Saved data entries:
══════

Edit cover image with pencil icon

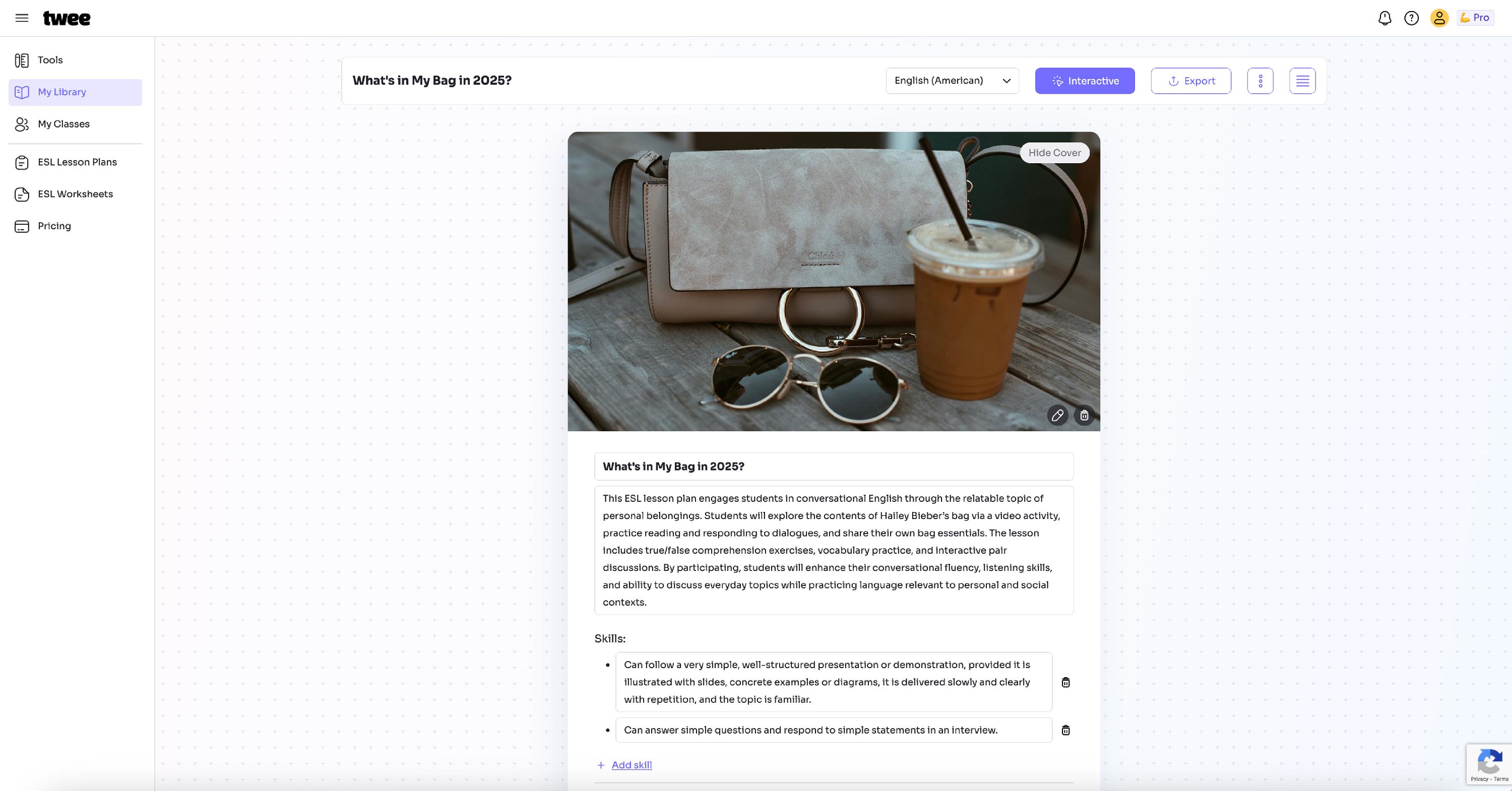tap(1058, 416)
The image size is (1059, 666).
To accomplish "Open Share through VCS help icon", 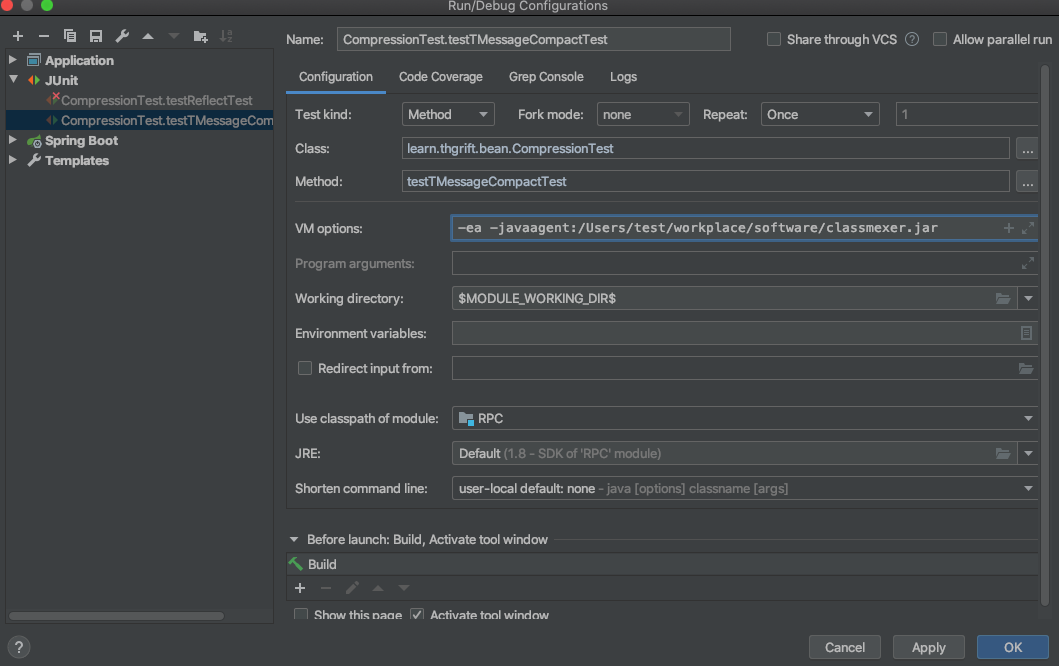I will (x=911, y=40).
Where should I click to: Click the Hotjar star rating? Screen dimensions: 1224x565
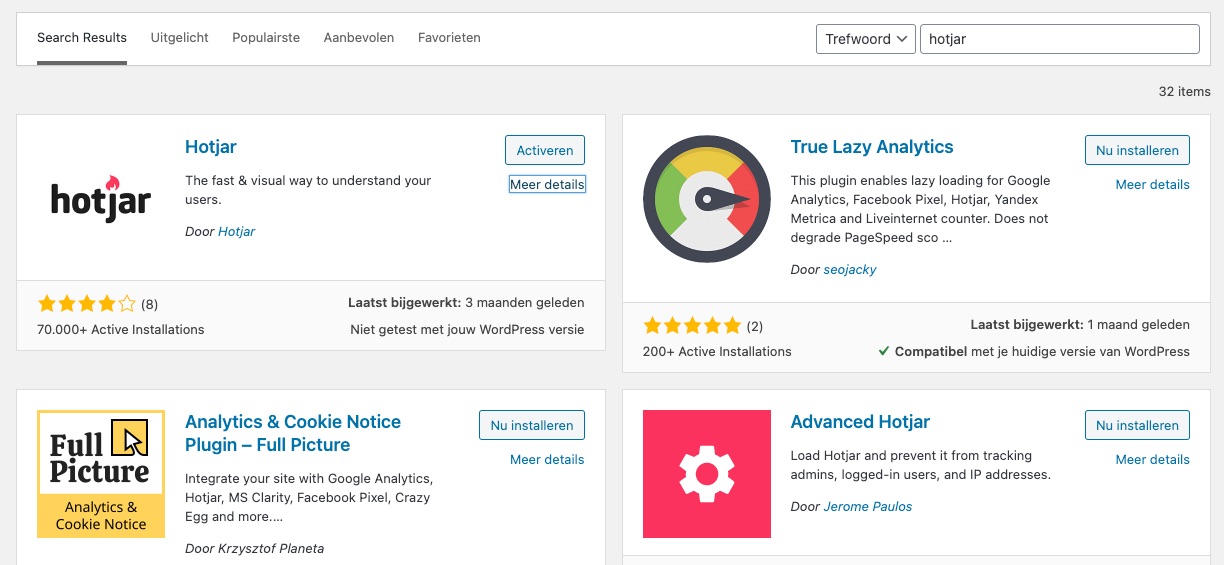click(x=86, y=304)
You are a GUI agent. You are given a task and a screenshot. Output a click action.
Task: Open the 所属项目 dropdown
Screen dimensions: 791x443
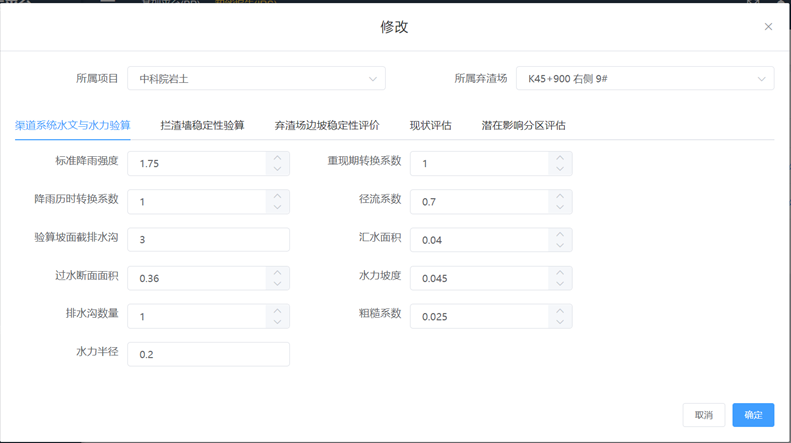coord(256,78)
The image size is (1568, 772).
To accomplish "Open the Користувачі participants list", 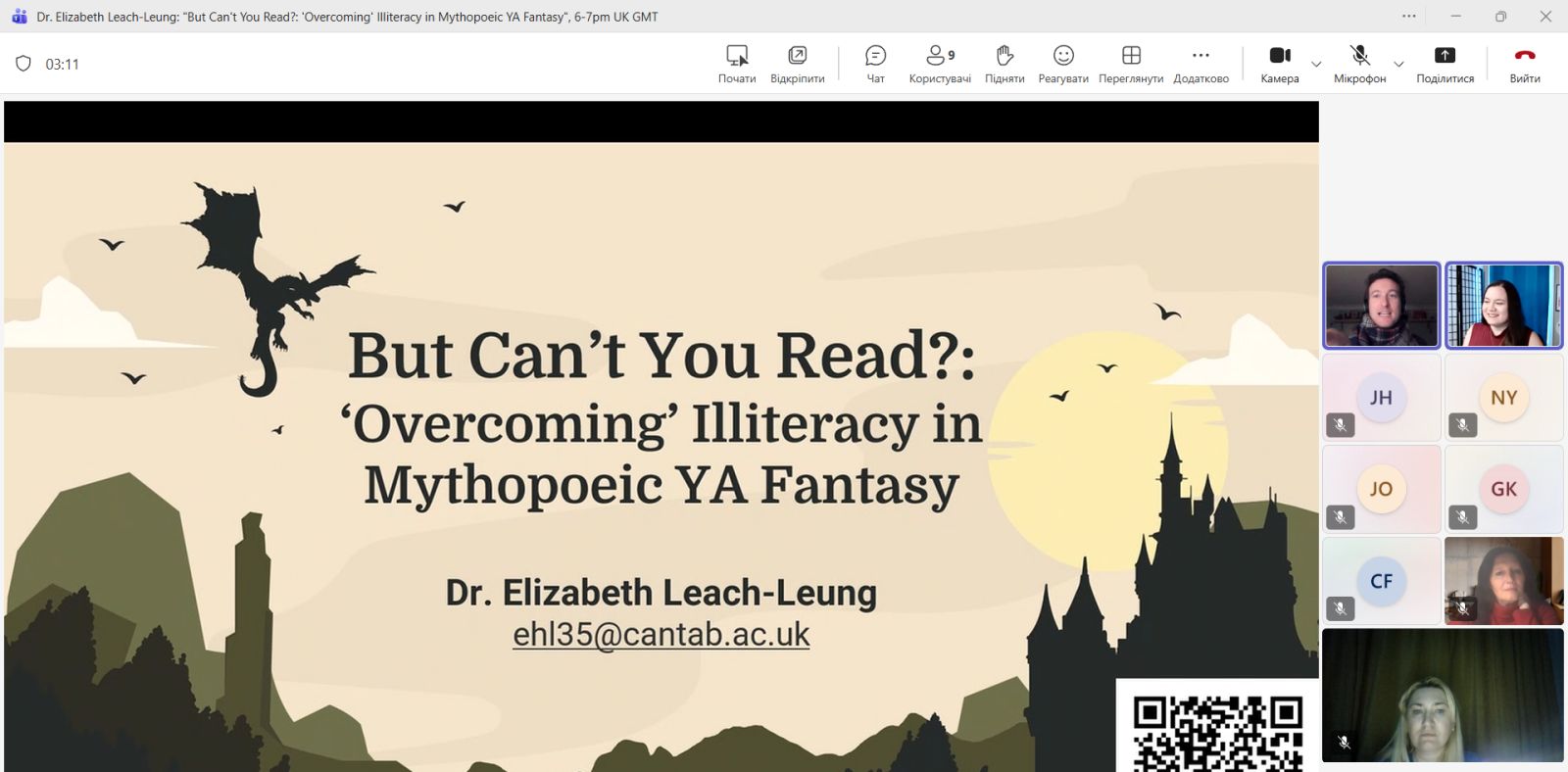I will (x=939, y=64).
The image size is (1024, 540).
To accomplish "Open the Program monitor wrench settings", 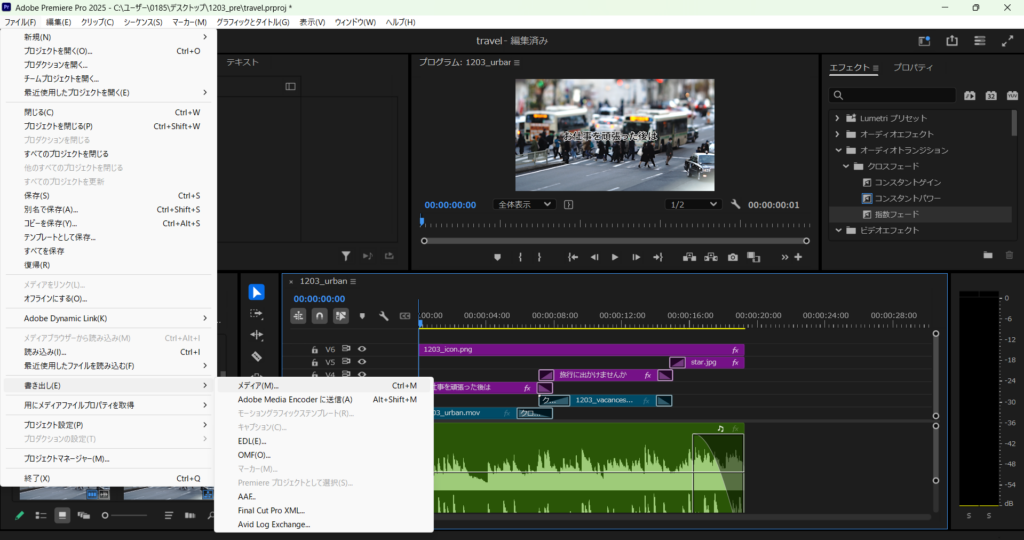I will (x=736, y=204).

══════

*TASK DETAILS*: If a line above holds the string "size", copy it out.

*ANSWER FOR THE TASK*:
The image size is (1059, 666).
The image size is (1568, 772).
The image size is (1024, 540).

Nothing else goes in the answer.